Luke Madeley

Personal information
- Born: 28 February 1996 (age 30) Dublin, Ireland

Sport
- Sport: Field hockey
- Position: Defence

Senior career
- Years: Team / Caps / Goals
- –: Gantoise / - / -
- 2025–2026: Hampstead & Westminster / - / -

National team
- Years: Team / Caps / Goals
- 2017–: Ireland / 51 / (20)
- 2017: Ireland U–21 / 5 / (7)

Medal record
Men's field hockey
Representing Ireland
FIH Nations Cup
| Silver medal – second place | 2022 Potchefstroom | Team |
FIH Hockey Series
| Silver medal – second place | 2018–19 Le Touquet | Team |
EuroHockey Championship II
| Bronze medal – third place | 2021 Gniezno | Team |

= Luke Madeley =

Irish field hockey player (born 1996)

Robert Luke Madeley (born 28 February 1996) is a field hockey player from Ireland.

==Life==
Madeley was born in Dublin, Ireland, on 28 February 1996.

==Field hockey==
===Domestic league===
Madeley currently competes in the Belgian Hockey League, where he represents Gantoise.

In the Irish Hockey League, he formerly represented the Three Rock Rovers.

===Under–21===
In 2017, Madeley was a member of the Ireland U–21 at the EuroHockey Junior Championship in Valencia.

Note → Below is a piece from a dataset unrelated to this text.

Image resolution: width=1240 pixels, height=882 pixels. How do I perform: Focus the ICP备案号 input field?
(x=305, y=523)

===Senior national team===
Madeley made his senior international debut in 2017. He appeared in a test series against Pakistan in Lisburn.

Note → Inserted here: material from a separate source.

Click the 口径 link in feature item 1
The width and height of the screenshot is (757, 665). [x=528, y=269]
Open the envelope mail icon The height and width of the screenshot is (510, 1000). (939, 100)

Since his debut, Madeley has been present at numerous international events and has medalled with the national team on three occasions. He took home silver at the 2018–19 FIH Series Finals in Le Touquet and 2022 FIH Nations Cup in Potchefstroom, and bronze at the 2021 EuroHockey Championship II in Gniezno.

He competed at the 2024 FIH Olympic Qualifiers in Valencia.